A proposta ataca um dos principais problemas da morosidade ao transformar o processo de conhecimento e o de execução numa só ação. Ou seja, pode-se deixar de exigir que o cidadão ou a empresa tenham de entrar novamente na Justiça para cobrar dívidas já reconhecidas na fase processual em que se discute o mérito do direito. Muitas vezes a fase de execução é mais longa do que a de conhecimento.

Para o secretário de Reforma do Judiciário, Pierpaolo Cruz Bottini, trata-se do mais importante dos 26 projetos que compõem a reforma processual da Justiça. A proposta também prevê que a liquidação da sentença seja feita no processo de conhecimento e não mais em uma ação específica para o cálculo do quanto é devido. E permite ainda a liquidação provisória enquanto eventual recurso é discutido.
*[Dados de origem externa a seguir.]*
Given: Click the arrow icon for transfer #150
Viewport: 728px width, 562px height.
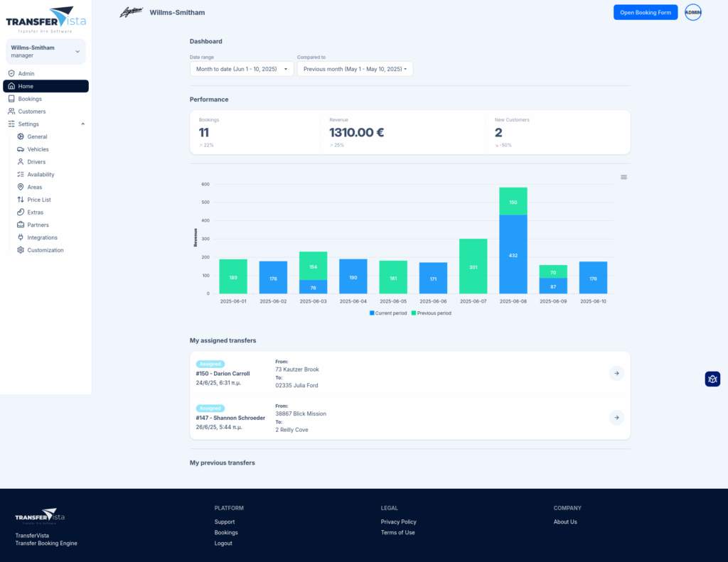Looking at the screenshot, I should tap(616, 373).
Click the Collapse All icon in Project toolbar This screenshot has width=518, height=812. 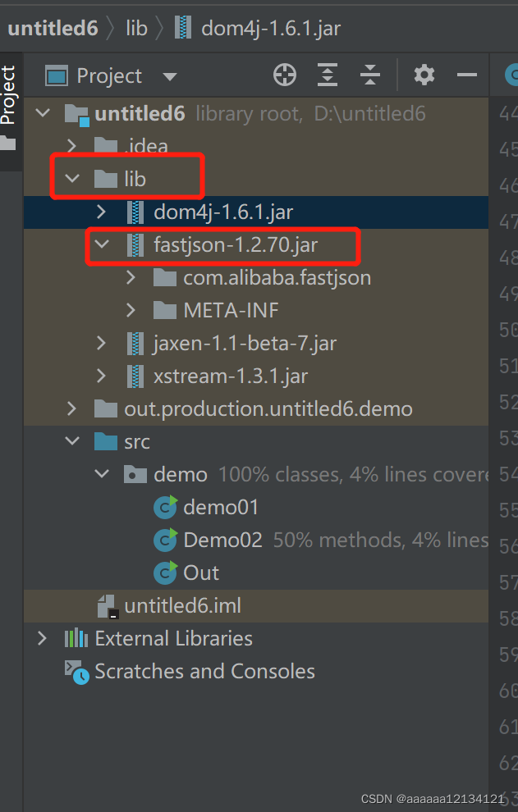click(x=370, y=75)
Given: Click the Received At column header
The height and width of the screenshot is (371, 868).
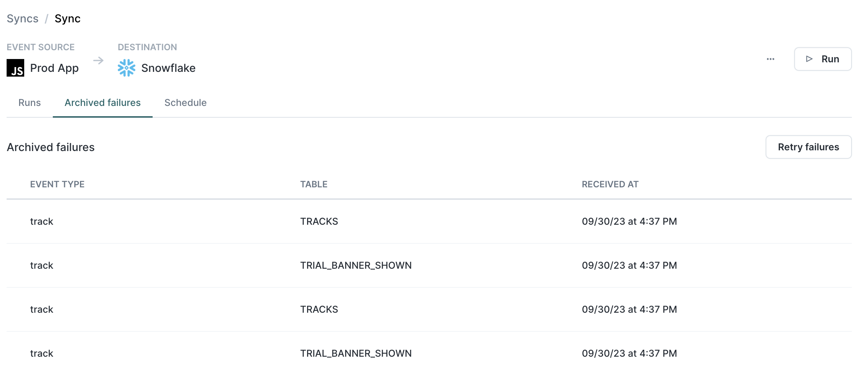Looking at the screenshot, I should tap(610, 184).
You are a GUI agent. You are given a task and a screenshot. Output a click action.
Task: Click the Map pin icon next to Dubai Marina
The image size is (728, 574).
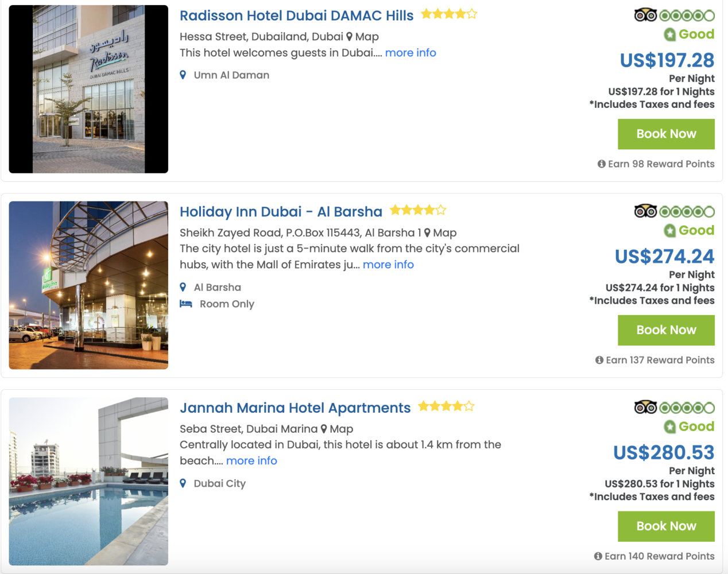tap(324, 429)
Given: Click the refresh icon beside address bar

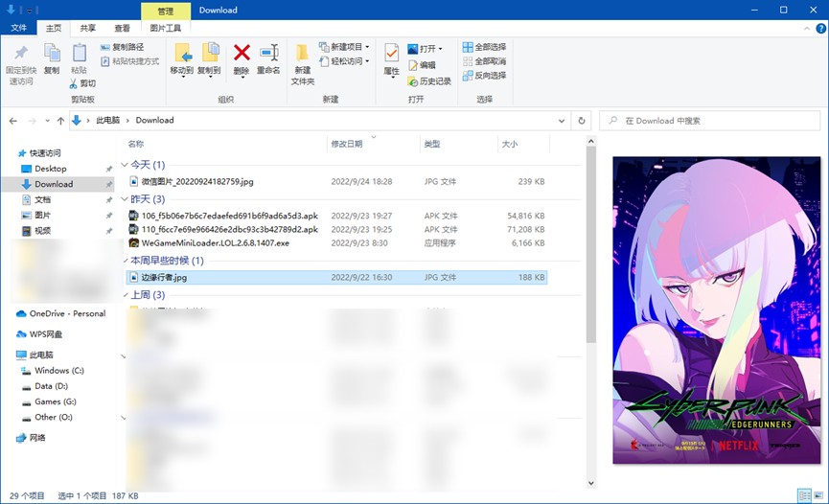Looking at the screenshot, I should pos(581,121).
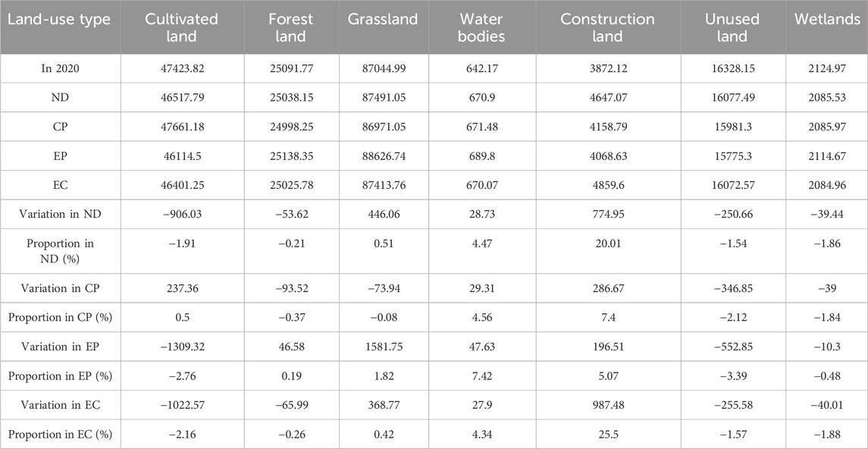Select cell value 20.01

pos(607,244)
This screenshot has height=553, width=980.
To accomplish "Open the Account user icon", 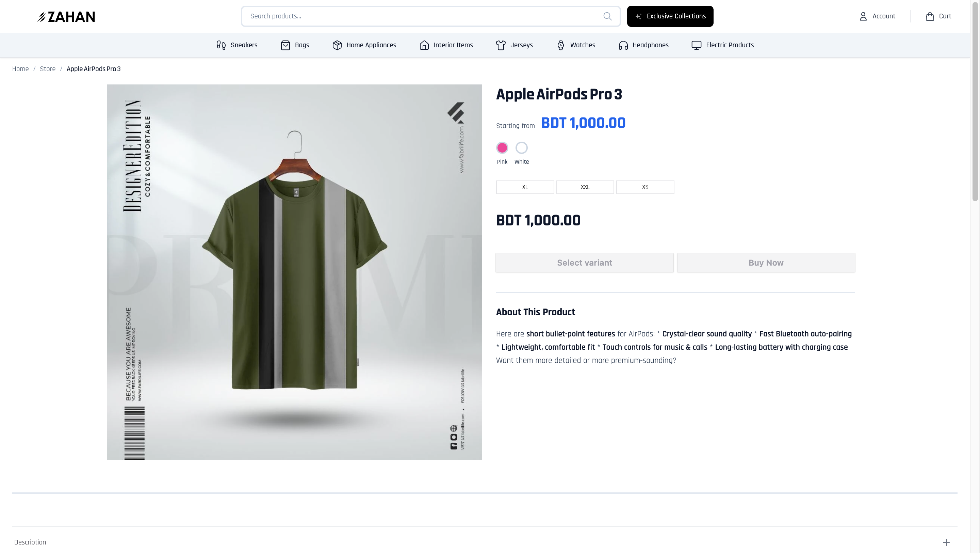I will (x=863, y=16).
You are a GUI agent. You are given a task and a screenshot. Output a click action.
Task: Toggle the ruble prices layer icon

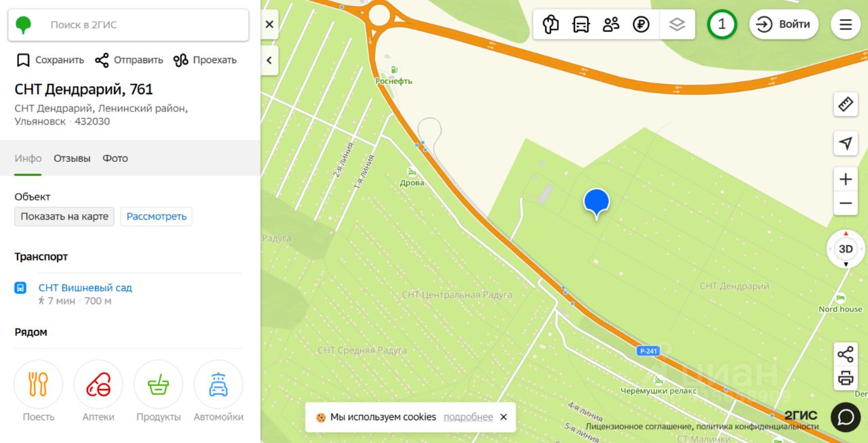641,24
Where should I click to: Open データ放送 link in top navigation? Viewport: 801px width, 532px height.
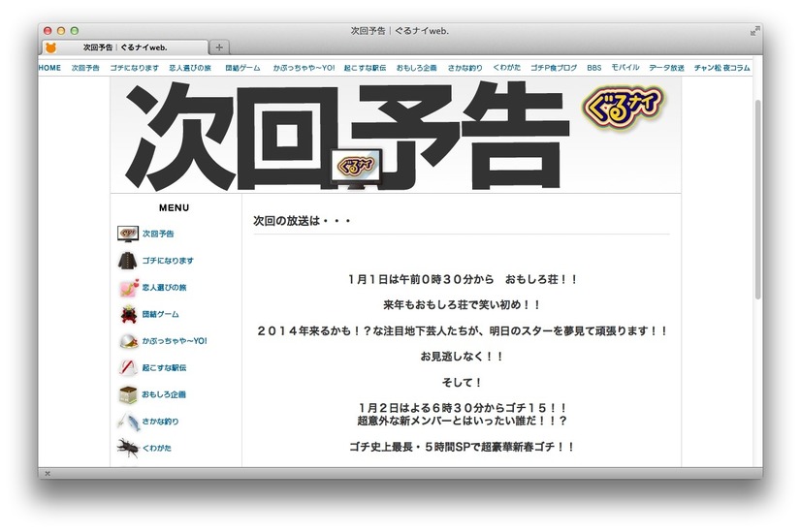click(x=666, y=68)
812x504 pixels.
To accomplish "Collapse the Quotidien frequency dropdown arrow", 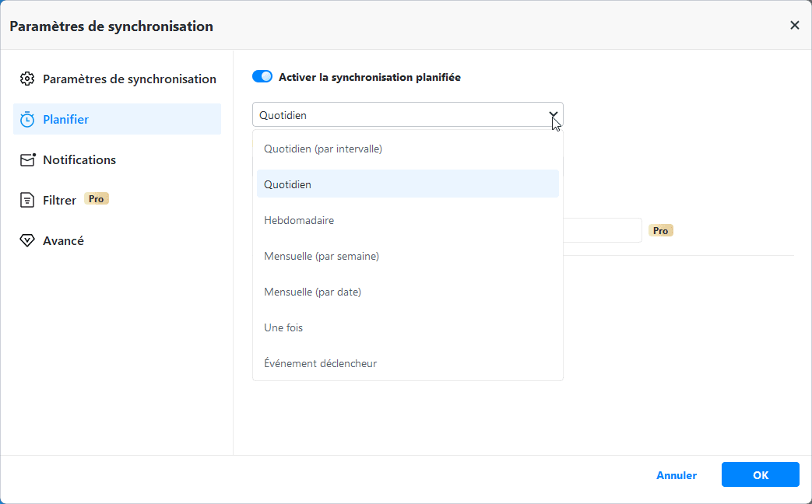I will 553,115.
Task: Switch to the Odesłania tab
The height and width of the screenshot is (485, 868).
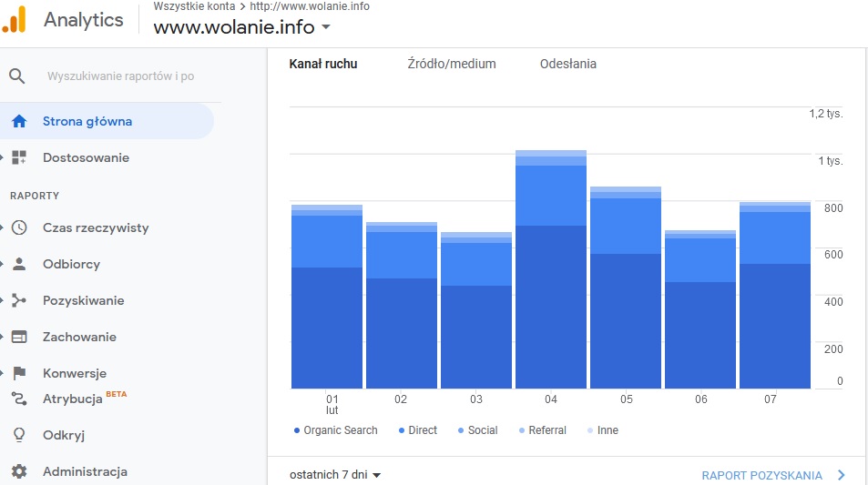Action: point(567,64)
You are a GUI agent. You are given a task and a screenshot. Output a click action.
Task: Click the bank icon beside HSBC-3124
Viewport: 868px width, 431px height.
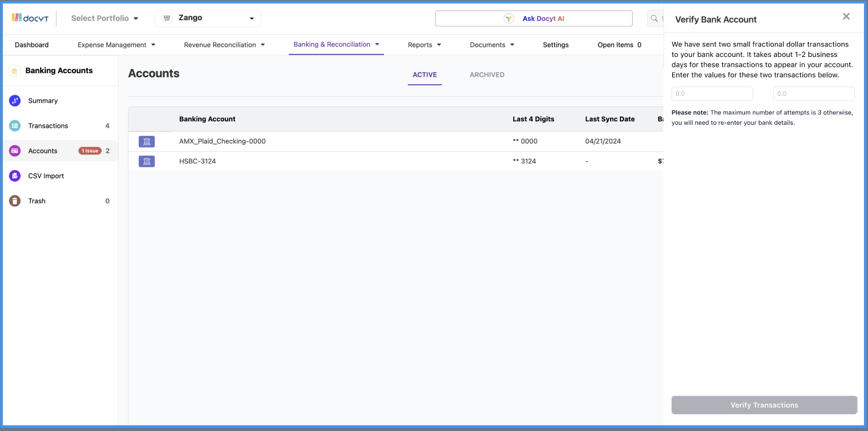click(x=146, y=161)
Segundo o advogado civilista Gabriel Seijo, as mudanças “alteram radicalmente a concepção de sistema do Código de Processo Civil de 1973, na tentativa de acabar com entraves à eficácia das decisões judiciais”.

Seijo aponta outro avanço da proposta no que diz respeito à celeridade: os Embargos à Execução, que hoje também são uma nova ação, são transformados em impugnação ao cumprimento da sentença, um incidente processual com natureza mais célere.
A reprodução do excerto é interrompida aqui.